Plaintiff WASC acknowledges that it may have an adequate remedy in the Commonwealth courts of the Commonwealth of Puer-to Rico. However, this is not a case where another party has already initiated an action in a Commonwealth Court pursuant to the same claim, in which ease joinder in the local proceeding would be both convenient, efficient and appropriate. Dismissal of the present action based on the availability of relief in the Commonwealth forum would require the commencement of an entirely new judicial process on the exact same claim. We note that plaintiff filed this action on October 17, 1995, and the parties have actively engaged in discovery for over a year and a half. We decline to nonchalantly discard all this expenditure of legal effort and judicial resources, like flotsam after a shipwrecking storm. The Court finds that, taking into account the paramount principles of fairness and efficiency that propel our Rule 19 analysis, plaintiff. WASC should continue litigating his claim in this forum.
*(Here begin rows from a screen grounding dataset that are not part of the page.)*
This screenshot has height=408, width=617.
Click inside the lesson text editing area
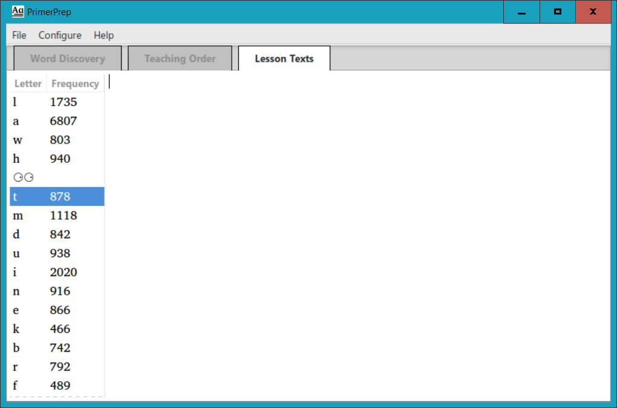(x=333, y=212)
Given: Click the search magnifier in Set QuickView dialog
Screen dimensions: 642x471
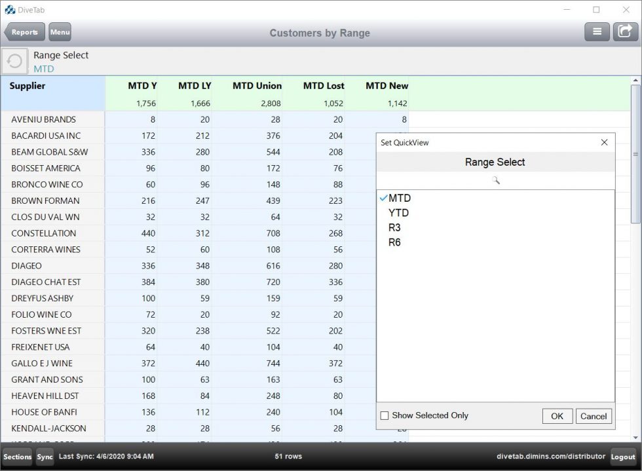Looking at the screenshot, I should pos(495,179).
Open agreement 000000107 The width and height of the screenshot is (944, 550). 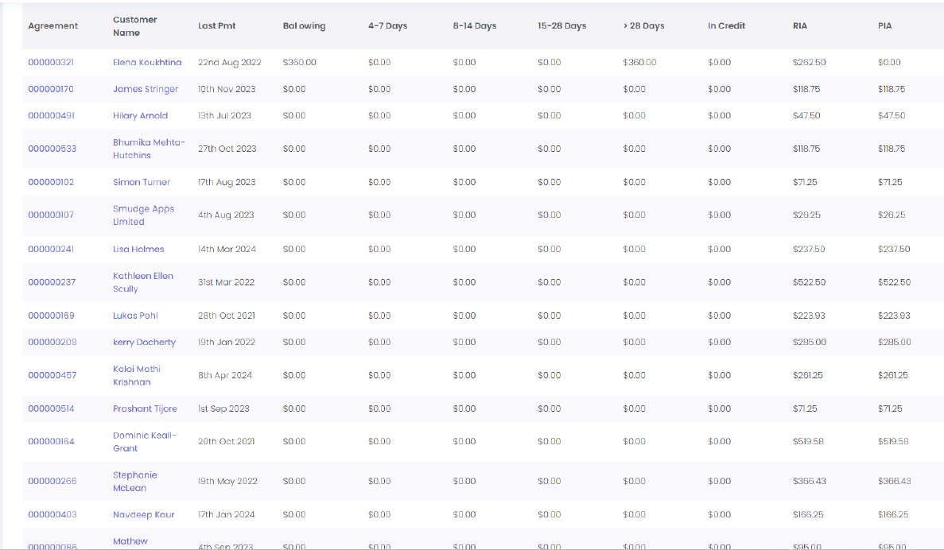point(51,215)
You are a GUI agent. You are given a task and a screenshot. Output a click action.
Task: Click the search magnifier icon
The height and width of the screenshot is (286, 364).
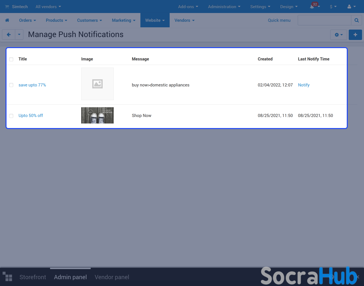pyautogui.click(x=357, y=20)
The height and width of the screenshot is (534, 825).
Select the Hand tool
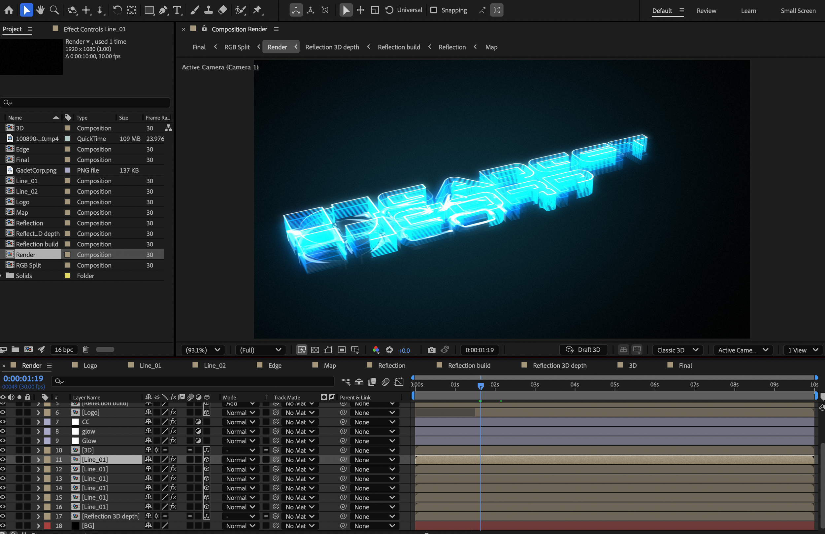(40, 10)
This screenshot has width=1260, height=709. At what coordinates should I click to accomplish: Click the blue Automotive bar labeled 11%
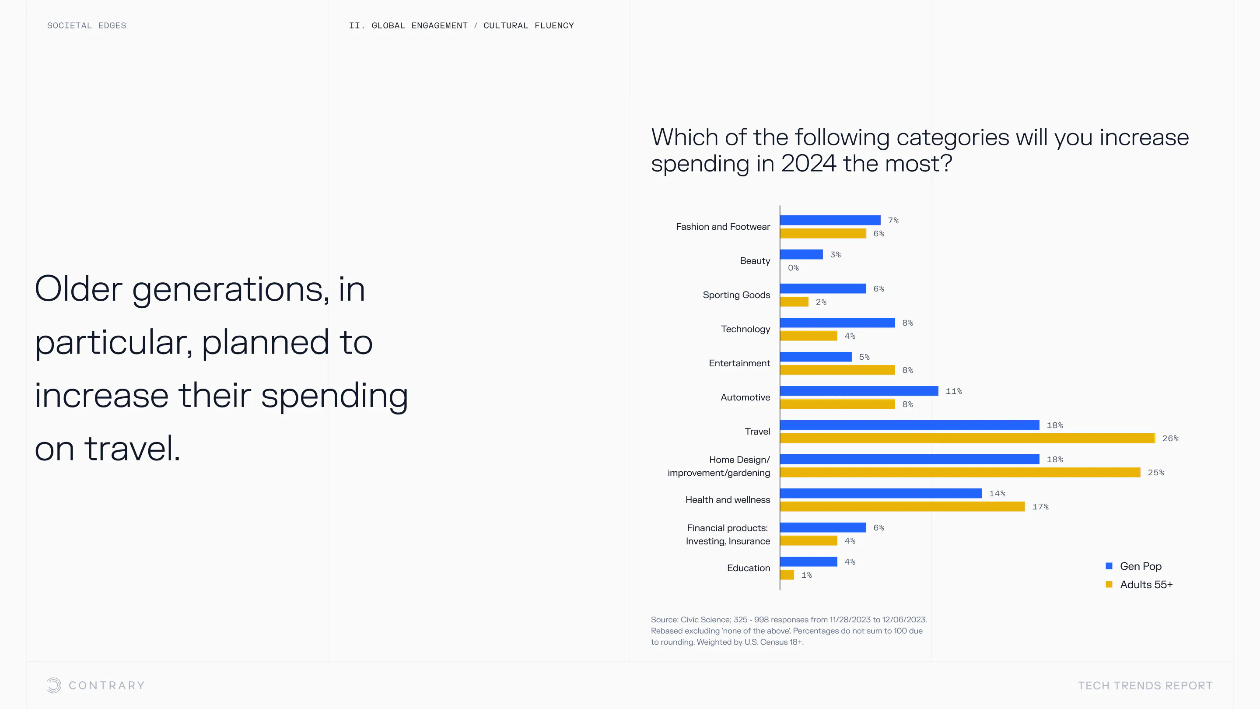pyautogui.click(x=859, y=391)
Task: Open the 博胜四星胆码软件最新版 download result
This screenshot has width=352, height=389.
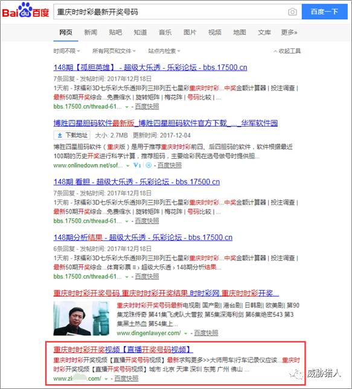Action: pyautogui.click(x=165, y=123)
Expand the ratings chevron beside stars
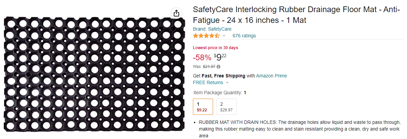The image size is (407, 139). coord(224,36)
Pursuant to the abovementioned discussion, defendant’s motion to dismiss pursuant to Fed.R.Civ.P. 19 is hereby DENIED.
SO ORDERED.
. Wright and Miller note: “There is no precise formula for determining whether a particular nonparty must be joined under Rule 19(a). The decision has to be made in terms of the general policies of avoiding multiple litigation, providing the parties with complete and effective relief in a single action, and protecting the absent persons from the possible prejudicial effect of deciding the case without them. Account also must be taken of whether other alternatives are available to the litigants. By its very nature Rule 19(a) calls for determinations that are heavily influenced by the facts and circumstances of individual cases ...” Id. at § 1604, p. 40.
. The possibility of multiple litigation and the ramifications thereof do not of themselves warrant dismissal of the action. See Liberty Mutual Ins. Co. v. Price, 48 F.R.D. 1 (D.C.Ohio 1969); Wright and Miller also note that for purposes of analysis pursuant to 19(a)(2), ”[t]he key is whether the possibility of being subject to multiple obligations is real; an unsubstantiated or speculative risk will not satisfy the Rule 19(a) criteria.” Wright, Miller & Kane, Federal Practice and Procedure, § 1604, p. 62.
. This assessment may be different if there was at the present time parallel litigation in the Commonwealth of Puerto Rico regarding the same facts and the same claims. However, neither party has suggested the existence of such litigation, and the record does not indicate such fact.
. The philosophy of Rule 19 is to avoid dismissal whenever possible. Heath v. Aspen Skiing Corp., 325 F.Supp. 223 (D.C.Colo.1971).